What is expected: From the records below, transcribe only the lines running from the one with "Small (39, 839)" through the one with "Tempera (310, 2035)". Keep both of those end lines.

#### Source material ####

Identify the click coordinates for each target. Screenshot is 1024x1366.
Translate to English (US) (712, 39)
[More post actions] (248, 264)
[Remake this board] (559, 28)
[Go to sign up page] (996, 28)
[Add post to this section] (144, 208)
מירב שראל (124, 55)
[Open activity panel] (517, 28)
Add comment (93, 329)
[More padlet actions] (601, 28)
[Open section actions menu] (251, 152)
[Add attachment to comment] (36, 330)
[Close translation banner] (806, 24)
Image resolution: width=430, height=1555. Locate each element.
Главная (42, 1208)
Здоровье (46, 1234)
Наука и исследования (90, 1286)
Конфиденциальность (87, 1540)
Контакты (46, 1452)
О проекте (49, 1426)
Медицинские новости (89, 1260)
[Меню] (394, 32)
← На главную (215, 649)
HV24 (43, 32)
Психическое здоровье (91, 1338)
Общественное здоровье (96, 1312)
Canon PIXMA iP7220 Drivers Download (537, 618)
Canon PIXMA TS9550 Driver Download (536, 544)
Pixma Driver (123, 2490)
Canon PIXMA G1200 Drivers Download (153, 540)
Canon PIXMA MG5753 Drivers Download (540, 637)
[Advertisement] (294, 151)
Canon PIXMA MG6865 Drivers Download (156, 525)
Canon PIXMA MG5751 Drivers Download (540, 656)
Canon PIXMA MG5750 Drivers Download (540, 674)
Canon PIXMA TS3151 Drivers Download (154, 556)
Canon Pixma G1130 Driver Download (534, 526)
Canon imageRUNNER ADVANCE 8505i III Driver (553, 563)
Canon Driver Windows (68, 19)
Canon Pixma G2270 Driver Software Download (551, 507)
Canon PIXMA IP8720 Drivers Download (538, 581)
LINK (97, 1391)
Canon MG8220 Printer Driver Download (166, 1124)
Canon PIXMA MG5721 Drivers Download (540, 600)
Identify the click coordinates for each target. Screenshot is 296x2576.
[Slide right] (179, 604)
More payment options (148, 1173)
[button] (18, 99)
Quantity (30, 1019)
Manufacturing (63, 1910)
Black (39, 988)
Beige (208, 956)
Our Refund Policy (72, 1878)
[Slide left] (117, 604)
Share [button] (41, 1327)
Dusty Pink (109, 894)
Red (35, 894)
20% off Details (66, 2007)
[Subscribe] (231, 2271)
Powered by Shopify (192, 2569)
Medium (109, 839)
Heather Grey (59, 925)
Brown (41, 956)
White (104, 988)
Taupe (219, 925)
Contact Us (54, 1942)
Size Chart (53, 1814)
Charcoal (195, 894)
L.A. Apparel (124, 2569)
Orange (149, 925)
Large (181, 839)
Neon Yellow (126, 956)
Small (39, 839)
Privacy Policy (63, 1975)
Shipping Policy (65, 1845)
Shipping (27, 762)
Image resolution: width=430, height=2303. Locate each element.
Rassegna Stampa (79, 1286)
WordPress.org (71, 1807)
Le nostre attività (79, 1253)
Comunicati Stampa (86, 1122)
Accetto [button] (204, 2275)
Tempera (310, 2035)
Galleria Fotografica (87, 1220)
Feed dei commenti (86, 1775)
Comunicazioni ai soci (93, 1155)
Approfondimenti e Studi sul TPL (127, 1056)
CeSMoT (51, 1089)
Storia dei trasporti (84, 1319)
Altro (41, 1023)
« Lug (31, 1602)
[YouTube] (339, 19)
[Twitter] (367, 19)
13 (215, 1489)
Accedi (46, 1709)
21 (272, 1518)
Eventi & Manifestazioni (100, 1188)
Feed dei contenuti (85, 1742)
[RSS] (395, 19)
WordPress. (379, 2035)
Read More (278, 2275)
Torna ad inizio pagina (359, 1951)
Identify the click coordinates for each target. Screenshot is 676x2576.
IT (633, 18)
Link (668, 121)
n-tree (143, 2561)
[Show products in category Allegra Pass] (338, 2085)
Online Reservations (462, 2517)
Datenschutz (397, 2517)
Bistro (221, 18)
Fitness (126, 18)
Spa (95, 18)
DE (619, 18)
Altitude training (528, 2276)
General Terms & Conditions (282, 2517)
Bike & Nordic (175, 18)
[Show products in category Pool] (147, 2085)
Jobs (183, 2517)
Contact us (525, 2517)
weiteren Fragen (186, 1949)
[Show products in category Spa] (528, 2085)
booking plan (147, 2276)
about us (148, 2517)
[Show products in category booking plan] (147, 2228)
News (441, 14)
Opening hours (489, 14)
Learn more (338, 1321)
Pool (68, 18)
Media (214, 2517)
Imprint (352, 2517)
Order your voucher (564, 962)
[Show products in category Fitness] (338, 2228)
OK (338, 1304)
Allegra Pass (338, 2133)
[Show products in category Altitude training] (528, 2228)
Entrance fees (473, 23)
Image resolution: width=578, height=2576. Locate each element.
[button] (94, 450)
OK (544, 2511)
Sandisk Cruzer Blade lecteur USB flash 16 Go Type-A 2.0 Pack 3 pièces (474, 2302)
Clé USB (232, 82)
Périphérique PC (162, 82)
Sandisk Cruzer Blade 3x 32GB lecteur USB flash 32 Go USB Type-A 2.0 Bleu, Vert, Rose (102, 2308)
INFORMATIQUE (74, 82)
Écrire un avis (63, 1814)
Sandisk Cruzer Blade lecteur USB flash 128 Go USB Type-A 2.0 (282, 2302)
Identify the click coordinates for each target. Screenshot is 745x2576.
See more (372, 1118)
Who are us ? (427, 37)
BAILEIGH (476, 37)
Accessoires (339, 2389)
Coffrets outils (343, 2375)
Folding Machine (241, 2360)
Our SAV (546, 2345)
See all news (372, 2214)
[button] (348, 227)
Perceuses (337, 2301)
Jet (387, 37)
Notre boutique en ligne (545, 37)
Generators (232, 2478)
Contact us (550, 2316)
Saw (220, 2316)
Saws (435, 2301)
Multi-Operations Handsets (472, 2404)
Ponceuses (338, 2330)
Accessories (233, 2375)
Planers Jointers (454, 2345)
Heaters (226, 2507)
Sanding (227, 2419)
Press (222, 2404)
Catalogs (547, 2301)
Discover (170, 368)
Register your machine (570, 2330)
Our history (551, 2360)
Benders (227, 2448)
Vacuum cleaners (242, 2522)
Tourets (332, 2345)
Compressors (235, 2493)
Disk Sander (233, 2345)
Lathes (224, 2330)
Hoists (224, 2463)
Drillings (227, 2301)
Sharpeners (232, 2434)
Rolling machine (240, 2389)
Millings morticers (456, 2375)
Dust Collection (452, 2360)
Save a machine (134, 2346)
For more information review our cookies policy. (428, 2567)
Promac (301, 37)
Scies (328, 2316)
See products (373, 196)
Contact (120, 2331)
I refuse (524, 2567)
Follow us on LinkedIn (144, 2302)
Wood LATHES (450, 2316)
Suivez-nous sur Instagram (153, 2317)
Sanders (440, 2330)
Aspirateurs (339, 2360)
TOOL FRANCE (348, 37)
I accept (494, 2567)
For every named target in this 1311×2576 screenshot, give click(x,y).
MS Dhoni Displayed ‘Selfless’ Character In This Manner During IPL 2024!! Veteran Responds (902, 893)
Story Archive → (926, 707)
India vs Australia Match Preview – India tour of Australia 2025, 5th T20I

####

Result of this task:
Small (39, 839)
Privacy Policy (63, 1975)
Shipping Policy (65, 1845)
Shipping (27, 762)
Image resolution: width=430, height=2303. Locate each element.
Rassegna Stampa (79, 1286)
WordPress.org (71, 1807)
Le nostre attività (79, 1253)
Comunicati Stampa (86, 1122)
Accetto [button] (204, 2275)
Tempera (310, 2035)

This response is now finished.